**About this exercise**
Among the entries below, copy every line that carries the word "resolution".

**Source records**
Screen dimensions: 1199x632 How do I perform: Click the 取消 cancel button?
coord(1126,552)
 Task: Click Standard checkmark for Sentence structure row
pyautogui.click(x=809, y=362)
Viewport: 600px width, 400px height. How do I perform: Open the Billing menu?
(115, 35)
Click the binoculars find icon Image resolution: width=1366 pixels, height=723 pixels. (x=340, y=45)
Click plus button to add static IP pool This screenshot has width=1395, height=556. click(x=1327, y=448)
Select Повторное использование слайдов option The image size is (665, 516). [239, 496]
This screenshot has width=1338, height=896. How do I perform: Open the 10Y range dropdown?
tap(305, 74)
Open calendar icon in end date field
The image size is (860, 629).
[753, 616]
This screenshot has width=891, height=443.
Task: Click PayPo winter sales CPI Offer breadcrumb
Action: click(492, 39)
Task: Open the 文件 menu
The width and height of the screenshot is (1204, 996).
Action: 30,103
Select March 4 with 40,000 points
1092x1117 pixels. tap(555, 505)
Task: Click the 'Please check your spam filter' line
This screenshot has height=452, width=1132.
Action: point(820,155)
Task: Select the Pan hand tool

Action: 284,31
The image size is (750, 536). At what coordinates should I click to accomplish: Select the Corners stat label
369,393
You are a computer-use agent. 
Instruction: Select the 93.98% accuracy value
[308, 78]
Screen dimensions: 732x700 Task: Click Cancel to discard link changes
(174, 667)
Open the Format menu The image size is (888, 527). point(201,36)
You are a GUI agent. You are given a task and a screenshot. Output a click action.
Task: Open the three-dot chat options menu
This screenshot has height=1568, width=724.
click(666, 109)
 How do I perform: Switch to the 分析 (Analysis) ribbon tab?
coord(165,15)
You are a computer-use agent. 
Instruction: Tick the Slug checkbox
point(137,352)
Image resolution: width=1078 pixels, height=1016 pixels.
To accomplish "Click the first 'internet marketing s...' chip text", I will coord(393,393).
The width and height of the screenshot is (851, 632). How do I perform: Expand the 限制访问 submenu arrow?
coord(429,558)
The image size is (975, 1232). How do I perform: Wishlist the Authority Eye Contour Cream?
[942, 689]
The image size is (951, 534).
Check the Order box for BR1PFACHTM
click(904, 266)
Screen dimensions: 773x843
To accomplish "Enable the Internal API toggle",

**Reply**
Click the binoculars find icon Image resolution: width=1366 pixels, height=723 pixels. (x=340, y=45)
Image resolution: width=1078 pixels, height=1016 pixels.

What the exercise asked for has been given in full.